(Beginning of ENTRIES PROVIDED)

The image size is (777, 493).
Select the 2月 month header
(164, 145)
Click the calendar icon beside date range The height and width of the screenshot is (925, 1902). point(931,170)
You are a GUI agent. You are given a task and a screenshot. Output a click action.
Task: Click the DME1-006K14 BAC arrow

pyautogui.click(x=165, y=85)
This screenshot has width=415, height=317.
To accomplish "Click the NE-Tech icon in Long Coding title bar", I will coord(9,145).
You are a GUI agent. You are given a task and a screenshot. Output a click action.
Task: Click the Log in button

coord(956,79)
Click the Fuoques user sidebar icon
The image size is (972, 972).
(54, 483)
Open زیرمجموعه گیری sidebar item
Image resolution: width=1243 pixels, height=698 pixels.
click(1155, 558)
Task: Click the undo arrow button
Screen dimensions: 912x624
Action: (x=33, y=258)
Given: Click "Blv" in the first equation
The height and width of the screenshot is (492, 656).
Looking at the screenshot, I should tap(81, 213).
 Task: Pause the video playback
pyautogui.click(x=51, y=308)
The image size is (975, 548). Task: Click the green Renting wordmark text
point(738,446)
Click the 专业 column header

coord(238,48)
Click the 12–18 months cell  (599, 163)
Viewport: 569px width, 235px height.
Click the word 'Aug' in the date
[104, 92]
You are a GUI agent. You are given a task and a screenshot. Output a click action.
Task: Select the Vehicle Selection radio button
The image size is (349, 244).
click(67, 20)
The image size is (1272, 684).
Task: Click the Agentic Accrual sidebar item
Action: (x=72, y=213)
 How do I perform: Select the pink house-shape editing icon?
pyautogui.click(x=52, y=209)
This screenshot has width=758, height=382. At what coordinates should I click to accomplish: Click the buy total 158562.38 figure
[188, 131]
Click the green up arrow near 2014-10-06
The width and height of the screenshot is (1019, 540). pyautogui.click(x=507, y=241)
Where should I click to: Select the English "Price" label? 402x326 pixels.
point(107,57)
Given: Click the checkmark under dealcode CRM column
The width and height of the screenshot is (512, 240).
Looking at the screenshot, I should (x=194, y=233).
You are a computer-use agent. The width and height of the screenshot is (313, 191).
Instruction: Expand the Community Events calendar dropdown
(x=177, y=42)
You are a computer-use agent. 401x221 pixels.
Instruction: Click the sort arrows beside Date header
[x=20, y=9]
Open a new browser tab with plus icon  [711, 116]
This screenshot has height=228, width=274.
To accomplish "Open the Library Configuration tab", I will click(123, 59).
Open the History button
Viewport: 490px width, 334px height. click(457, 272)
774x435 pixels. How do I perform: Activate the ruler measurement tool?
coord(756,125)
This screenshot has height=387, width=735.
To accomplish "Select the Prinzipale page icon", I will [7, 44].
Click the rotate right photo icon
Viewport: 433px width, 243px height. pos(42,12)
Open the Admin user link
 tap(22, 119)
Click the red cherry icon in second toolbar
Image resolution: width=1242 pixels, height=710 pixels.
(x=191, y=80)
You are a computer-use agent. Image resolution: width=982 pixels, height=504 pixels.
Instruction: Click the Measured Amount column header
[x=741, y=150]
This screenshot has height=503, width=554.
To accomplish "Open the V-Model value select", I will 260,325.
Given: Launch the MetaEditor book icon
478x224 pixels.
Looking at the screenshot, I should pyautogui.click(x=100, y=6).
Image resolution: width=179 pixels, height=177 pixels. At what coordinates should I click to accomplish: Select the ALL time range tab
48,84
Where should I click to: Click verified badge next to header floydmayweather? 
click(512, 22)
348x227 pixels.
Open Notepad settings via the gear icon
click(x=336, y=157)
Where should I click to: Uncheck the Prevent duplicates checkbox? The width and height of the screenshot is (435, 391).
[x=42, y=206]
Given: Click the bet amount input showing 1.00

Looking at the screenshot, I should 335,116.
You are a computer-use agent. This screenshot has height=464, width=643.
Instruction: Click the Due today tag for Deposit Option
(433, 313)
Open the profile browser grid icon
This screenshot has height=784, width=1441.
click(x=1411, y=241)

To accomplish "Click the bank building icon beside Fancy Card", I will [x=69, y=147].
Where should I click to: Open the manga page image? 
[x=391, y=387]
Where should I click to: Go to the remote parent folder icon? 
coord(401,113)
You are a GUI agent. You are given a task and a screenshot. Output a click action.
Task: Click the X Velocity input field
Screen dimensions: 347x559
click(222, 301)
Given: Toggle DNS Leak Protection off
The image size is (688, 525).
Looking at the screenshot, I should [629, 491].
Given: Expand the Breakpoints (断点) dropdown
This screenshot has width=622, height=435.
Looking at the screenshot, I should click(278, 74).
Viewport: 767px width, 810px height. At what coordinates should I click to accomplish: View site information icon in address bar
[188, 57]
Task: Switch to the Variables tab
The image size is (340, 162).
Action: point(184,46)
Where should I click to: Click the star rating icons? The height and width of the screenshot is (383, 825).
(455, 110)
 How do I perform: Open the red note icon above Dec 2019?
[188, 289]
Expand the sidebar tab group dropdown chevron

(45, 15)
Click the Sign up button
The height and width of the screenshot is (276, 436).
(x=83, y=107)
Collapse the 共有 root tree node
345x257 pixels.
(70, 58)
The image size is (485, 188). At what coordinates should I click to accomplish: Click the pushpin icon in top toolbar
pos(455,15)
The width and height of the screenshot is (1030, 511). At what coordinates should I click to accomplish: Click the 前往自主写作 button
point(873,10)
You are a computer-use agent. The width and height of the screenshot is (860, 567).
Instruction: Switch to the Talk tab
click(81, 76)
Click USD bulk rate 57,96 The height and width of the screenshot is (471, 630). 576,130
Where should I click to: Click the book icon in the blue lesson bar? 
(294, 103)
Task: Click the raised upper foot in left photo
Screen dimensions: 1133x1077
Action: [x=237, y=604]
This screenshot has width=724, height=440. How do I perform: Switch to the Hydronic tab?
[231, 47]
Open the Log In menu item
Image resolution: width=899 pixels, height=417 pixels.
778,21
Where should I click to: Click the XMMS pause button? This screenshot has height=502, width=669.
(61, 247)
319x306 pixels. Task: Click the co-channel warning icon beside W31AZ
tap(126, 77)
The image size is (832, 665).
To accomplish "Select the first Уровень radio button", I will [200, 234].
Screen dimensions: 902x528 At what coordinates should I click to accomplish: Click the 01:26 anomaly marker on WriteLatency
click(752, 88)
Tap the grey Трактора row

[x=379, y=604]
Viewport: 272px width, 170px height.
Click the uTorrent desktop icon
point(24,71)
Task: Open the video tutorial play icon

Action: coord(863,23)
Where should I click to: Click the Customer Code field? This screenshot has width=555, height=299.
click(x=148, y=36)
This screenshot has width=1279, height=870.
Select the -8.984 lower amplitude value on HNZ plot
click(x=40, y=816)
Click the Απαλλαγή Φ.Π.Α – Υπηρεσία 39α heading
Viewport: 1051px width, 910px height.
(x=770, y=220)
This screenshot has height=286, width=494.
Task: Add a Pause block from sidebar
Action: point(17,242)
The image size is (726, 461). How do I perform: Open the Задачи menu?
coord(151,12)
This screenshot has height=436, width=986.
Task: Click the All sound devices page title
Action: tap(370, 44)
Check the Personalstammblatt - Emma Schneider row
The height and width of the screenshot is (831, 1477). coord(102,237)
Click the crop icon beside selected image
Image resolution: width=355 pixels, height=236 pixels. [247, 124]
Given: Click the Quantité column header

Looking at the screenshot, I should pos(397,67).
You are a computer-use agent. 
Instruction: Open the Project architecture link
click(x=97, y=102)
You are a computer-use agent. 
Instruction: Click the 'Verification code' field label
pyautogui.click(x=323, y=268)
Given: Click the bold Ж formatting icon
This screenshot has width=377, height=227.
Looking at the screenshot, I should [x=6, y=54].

(End of ENTRIES PROVIDED)

WORK INSTRUCTIONS: Copy all of the data exactly.

ANSWER BELOW:
The image size is (777, 493).
Select the 2月 month header
(164, 145)
Click the calendar icon beside date range The height and width of the screenshot is (925, 1902). point(931,170)
You are a GUI agent. You are given a task and a screenshot. Output a click action.
Task: Click the DME1-006K14 BAC arrow

pyautogui.click(x=165, y=85)
This screenshot has width=415, height=317.
To accomplish "Click the NE-Tech icon in Long Coding title bar", I will coord(9,145).
You are a GUI agent. You are given a task and a screenshot. Output a click action.
Task: Click the Log in button

coord(956,79)
Click the Fuoques user sidebar icon
The image size is (972, 972).
(54, 483)
Open زیرمجموعه گیری sidebar item
Image resolution: width=1243 pixels, height=698 pixels.
click(1155, 558)
Task: Click the undo arrow button
Screen dimensions: 912x624
Action: (x=33, y=258)
Given: Click "Blv" in the first equation
The height and width of the screenshot is (492, 656).
Looking at the screenshot, I should tap(81, 213).
 Task: Pause the video playback
pyautogui.click(x=51, y=308)
The image size is (975, 548). Task: Click the green Renting wordmark text
point(738,446)
Click the 专业 column header

coord(238,48)
Click the 12–18 months cell  (599, 163)
Viewport: 569px width, 235px height.
Click the word 'Aug' in the date
[104, 92]
You are a GUI agent. You are given a task and a screenshot. Output a click action.
Task: Select the Vehicle Selection radio button
The image size is (349, 244).
click(67, 20)
The image size is (1272, 684).
Task: Click the Agentic Accrual sidebar item
Action: (x=72, y=213)
 How do I perform: Select the pink house-shape editing icon?
pyautogui.click(x=52, y=209)
This screenshot has width=758, height=382. At what coordinates should I click to accomplish: Click the buy total 158562.38 figure
[188, 131]
Click the green up arrow near 2014-10-06
The width and height of the screenshot is (1019, 540). pyautogui.click(x=507, y=241)
Where should I click to: Select the English "Price" label? 402x326 pixels.
point(107,57)
Given: Click the checkmark under dealcode CRM column
The width and height of the screenshot is (512, 240).
Looking at the screenshot, I should (x=194, y=233).
You are a computer-use agent. The width and height of the screenshot is (313, 191).
Instruction: Expand the Community Events calendar dropdown
(x=177, y=42)
You are a computer-use agent. 401x221 pixels.
Instruction: Click the sort arrows beside Date header
[x=20, y=9]
Open a new browser tab with plus icon  [711, 116]
This screenshot has height=228, width=274.
To accomplish "Open the Library Configuration tab", I will click(123, 59).
Open the History button
Viewport: 490px width, 334px height. click(457, 272)
774x435 pixels. How do I perform: Activate the ruler measurement tool?
coord(756,125)
This screenshot has height=387, width=735.
To accomplish "Select the Prinzipale page icon", I will [7, 44].
Click the rotate right photo icon
Viewport: 433px width, 243px height. pos(42,12)
Open the Admin user link
 tap(22, 119)
Click the red cherry icon in second toolbar
Image resolution: width=1242 pixels, height=710 pixels.
(x=191, y=80)
You are a computer-use agent. Image resolution: width=982 pixels, height=504 pixels.
Instruction: Click the Measured Amount column header
[x=741, y=150]
This screenshot has height=503, width=554.
To accomplish "Open the V-Model value select", I will 260,325.
Given: Launch the MetaEditor book icon
478x224 pixels.
Looking at the screenshot, I should pyautogui.click(x=100, y=6).
Image resolution: width=179 pixels, height=177 pixels. At what coordinates should I click to accomplish: Select the ALL time range tab
48,84
Where should I click to: Click verified badge next to header floydmayweather? 
click(512, 22)
348x227 pixels.
Open Notepad settings via the gear icon
click(x=336, y=157)
Where should I click to: Uncheck the Prevent duplicates checkbox? The width and height of the screenshot is (435, 391).
[x=42, y=206]
Given: Click the bet amount input showing 1.00

Looking at the screenshot, I should 335,116.
You are a computer-use agent. This screenshot has height=464, width=643.
Instruction: Click the Due today tag for Deposit Option
(433, 313)
Open the profile browser grid icon
This screenshot has height=784, width=1441.
click(x=1411, y=241)

To accomplish "Click the bank building icon beside Fancy Card", I will [x=69, y=147].
Where should I click to: Open the manga page image? 
[x=391, y=387]
Where should I click to: Go to the remote parent folder icon? 
coord(401,113)
You are a GUI agent. You are given a task and a screenshot. Output a click action.
Task: Click the X Velocity input field
Screen dimensions: 347x559
click(222, 301)
Given: Toggle DNS Leak Protection off
The image size is (688, 525).
Looking at the screenshot, I should [629, 491].
Given: Expand the Breakpoints (断点) dropdown
This screenshot has width=622, height=435.
Looking at the screenshot, I should click(278, 74).
Viewport: 767px width, 810px height. At what coordinates should I click to accomplish: View site information icon in address bar
[188, 57]
Task: Switch to the Variables tab
The image size is (340, 162).
Action: point(184,46)
Where should I click to: Click the star rating icons? The height and width of the screenshot is (383, 825).
(455, 110)
 How do I perform: Open the red note icon above Dec 2019?
[188, 289]
Expand the sidebar tab group dropdown chevron

(45, 15)
Click the Sign up button
The height and width of the screenshot is (276, 436).
(x=83, y=107)
Collapse the 共有 root tree node
345x257 pixels.
(70, 58)
The image size is (485, 188). At what coordinates should I click to accomplish: Click the pushpin icon in top toolbar
pos(455,15)
The width and height of the screenshot is (1030, 511). At what coordinates should I click to accomplish: Click the 前往自主写作 button
point(873,10)
You are a computer-use agent. The width and height of the screenshot is (860, 567).
Instruction: Switch to the Talk tab
click(81, 76)
Click USD bulk rate 57,96 The height and width of the screenshot is (471, 630). 576,130
Where should I click to: Click the book icon in the blue lesson bar? 
(294, 103)
Task: Click the raised upper foot in left photo
Screen dimensions: 1133x1077
Action: [x=237, y=604]
This screenshot has width=724, height=440. How do I perform: Switch to the Hydronic tab?
[231, 47]
Open the Log In menu item
Image resolution: width=899 pixels, height=417 pixels.
778,21
Where should I click to: Click the XMMS pause button? This screenshot has height=502, width=669.
(61, 247)
319x306 pixels. Task: Click the co-channel warning icon beside W31AZ
tap(126, 77)
The image size is (832, 665).
To accomplish "Select the first Уровень radio button", I will [200, 234].
Screen dimensions: 902x528 At what coordinates should I click to accomplish: Click the 01:26 anomaly marker on WriteLatency
click(752, 88)
Tap the grey Трактора row

[x=379, y=604]
Viewport: 272px width, 170px height.
Click the uTorrent desktop icon
point(24,71)
Task: Open the video tutorial play icon

Action: coord(863,23)
Where should I click to: Click the Customer Code field? This screenshot has width=555, height=299.
click(x=148, y=36)
This screenshot has width=1279, height=870.
Select the -8.984 lower amplitude value on HNZ plot
click(x=40, y=816)
Click the Απαλλαγή Φ.Π.Α – Υπηρεσία 39α heading
Viewport: 1051px width, 910px height.
(x=770, y=220)
This screenshot has height=286, width=494.
Task: Add a Pause block from sidebar
Action: point(17,242)
The image size is (726, 461). How do I perform: Open the Задачи menu?
coord(151,12)
This screenshot has height=436, width=986.
Task: Click the All sound devices page title
Action: tap(370, 44)
Check the Personalstammblatt - Emma Schneider row
The height and width of the screenshot is (831, 1477). coord(102,237)
Click the crop icon beside selected image
Image resolution: width=355 pixels, height=236 pixels. [247, 124]
Given: Click the Quantité column header

Looking at the screenshot, I should pos(397,67).
You are a computer-use agent. 
Instruction: Open the Project architecture link
click(x=97, y=102)
You are a computer-use agent. 
Instruction: Click the 'Verification code' field label
pyautogui.click(x=323, y=268)
Given: Click the bold Ж formatting icon
This screenshot has width=377, height=227.
Looking at the screenshot, I should [x=6, y=54].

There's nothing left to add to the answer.